Aaron McGuire, 28, shouted “I’m doing you” before stabbing 39-year-old father Kevin Gallacher three times.
The fatal wound was to the back of Mr Gallacher’s left thigh. He bled to death.
At the High Court in Glasgow yesterday, Lord Beckett ordered McGuire to be monitored in the community for four years after his release from jail.
He told McGuire: “You killed a man aged 39 who had been a good friend to you over many years. His partner and ten-year-old child have lost him forever. The possession of a knife transformed a minor incident into a killing.”
McGuire of Flaxmill Avenue, Craigneuk, admitted the culpable homicide of Mr Gallacher at Glencairn Avenue, Wishaw on 4 July.
The plea was accepted on the basis there had been provocation. The court heard that McGuire has previous convictions for violence.
The High Court in Glasgow heard that seconds before the stabbing Mr Gallacher had hit McGuire over the head with a beer bottle.
Prosecutor Steven Borthwick said: “In the course of July 4, both men became involved in a dispute over possession of a lawnmower.
“The precise circumstances of this dispute are unclear.
Around 11:35pm that night Mr Gallacher was standing outside 54 Glencairn Avenue when McGuire appeared.

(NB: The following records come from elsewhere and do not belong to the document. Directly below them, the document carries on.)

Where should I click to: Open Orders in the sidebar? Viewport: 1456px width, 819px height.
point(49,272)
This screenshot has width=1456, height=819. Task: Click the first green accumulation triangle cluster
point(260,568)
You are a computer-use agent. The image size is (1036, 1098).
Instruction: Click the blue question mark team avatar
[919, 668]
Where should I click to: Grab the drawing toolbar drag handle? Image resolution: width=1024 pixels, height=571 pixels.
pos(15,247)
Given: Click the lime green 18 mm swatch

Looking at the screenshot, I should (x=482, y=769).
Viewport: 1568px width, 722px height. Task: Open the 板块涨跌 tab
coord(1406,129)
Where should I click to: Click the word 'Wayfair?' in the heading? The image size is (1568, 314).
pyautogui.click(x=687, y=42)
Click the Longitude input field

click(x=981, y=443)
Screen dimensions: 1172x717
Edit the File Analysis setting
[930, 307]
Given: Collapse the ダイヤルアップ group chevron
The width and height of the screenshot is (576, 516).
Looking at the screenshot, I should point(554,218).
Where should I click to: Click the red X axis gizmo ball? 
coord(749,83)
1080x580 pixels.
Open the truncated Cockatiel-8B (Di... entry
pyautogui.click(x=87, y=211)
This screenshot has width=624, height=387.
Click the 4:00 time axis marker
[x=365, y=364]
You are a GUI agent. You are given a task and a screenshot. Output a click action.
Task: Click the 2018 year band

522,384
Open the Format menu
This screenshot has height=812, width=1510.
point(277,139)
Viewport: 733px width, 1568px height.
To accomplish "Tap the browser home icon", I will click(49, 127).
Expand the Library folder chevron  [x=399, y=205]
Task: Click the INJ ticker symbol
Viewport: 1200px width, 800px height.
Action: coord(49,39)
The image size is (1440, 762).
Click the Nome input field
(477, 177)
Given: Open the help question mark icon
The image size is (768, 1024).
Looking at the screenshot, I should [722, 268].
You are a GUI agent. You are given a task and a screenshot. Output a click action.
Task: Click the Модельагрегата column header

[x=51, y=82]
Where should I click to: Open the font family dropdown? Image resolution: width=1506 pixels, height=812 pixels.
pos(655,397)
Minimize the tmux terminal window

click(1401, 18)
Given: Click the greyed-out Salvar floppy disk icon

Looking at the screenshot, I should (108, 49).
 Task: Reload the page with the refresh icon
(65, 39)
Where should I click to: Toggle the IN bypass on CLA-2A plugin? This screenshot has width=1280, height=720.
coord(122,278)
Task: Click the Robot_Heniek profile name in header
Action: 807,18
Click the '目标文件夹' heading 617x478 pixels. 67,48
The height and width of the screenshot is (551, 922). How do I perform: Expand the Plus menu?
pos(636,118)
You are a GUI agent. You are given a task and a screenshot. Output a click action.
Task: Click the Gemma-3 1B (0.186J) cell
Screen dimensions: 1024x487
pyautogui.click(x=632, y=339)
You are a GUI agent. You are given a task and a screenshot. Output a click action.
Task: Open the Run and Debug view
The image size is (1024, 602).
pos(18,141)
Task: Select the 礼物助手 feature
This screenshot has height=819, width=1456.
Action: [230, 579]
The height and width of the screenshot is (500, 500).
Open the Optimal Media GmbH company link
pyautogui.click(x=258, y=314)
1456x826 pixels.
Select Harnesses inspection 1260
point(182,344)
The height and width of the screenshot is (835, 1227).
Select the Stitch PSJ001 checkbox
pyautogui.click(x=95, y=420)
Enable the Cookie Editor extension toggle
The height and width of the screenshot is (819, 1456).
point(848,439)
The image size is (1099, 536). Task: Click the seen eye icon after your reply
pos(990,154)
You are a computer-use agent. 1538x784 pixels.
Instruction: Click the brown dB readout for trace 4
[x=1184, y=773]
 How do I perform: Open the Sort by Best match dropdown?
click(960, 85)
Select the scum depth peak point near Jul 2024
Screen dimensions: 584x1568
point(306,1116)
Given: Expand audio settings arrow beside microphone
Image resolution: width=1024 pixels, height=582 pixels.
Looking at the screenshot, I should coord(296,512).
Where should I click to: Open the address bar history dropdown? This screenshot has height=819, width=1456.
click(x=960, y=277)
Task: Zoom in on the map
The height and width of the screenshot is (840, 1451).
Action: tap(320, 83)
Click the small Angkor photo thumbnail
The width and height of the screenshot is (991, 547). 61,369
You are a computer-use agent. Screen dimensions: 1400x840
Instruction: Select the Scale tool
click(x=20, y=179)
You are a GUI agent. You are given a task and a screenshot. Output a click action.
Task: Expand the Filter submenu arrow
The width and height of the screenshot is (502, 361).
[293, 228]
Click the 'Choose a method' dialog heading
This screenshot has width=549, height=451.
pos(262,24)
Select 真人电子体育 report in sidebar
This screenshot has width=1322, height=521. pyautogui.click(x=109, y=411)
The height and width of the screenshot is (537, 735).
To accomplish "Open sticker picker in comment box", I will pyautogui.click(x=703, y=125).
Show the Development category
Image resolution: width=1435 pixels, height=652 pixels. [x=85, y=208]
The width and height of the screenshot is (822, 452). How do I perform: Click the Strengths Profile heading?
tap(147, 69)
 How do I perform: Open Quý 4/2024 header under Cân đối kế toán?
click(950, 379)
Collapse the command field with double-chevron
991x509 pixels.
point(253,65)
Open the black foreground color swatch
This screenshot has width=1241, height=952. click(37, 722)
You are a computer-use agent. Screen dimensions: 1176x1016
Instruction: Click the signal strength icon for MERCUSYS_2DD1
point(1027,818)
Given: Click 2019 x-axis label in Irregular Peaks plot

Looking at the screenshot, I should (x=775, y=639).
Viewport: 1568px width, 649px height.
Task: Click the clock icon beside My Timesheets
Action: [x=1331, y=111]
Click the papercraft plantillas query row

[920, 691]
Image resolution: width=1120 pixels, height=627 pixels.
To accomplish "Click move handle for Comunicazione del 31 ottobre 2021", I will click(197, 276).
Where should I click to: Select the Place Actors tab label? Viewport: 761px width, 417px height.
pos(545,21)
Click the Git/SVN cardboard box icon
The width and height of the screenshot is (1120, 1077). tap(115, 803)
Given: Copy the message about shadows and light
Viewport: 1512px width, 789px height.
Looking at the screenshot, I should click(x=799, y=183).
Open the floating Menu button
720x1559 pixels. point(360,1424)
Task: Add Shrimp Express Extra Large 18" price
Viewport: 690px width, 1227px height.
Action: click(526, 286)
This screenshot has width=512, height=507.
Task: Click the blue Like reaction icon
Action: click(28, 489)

Both men punched each other for a couple of minutes and at some point Mr Gallacher struck McGuire on the head with a beer bottle.
McGuire then stabbed Mr Gallacher, who as well as being a relative was also a friend, three times. The killer then walked to his mother’s house, covered in blood and told her “Gal kept hitting me with a Budweiser bottle”.
The following morning his mother, Maureen Cook, heard that Mr Gallacher had died and told police at the scene that her son was at her house and they should take him away.
Defence QC Tony Graham said: “This was a ridiculous dispute which escalated. He takes full responsibility for his actions. Mr Gallacher was a family member, a friend and someone for whom he had respect. He is genuinely remorseful.”
The court heard McGuire, who suffers from post-traumatic stress disorder, is “haunted” by the consequences of his actions.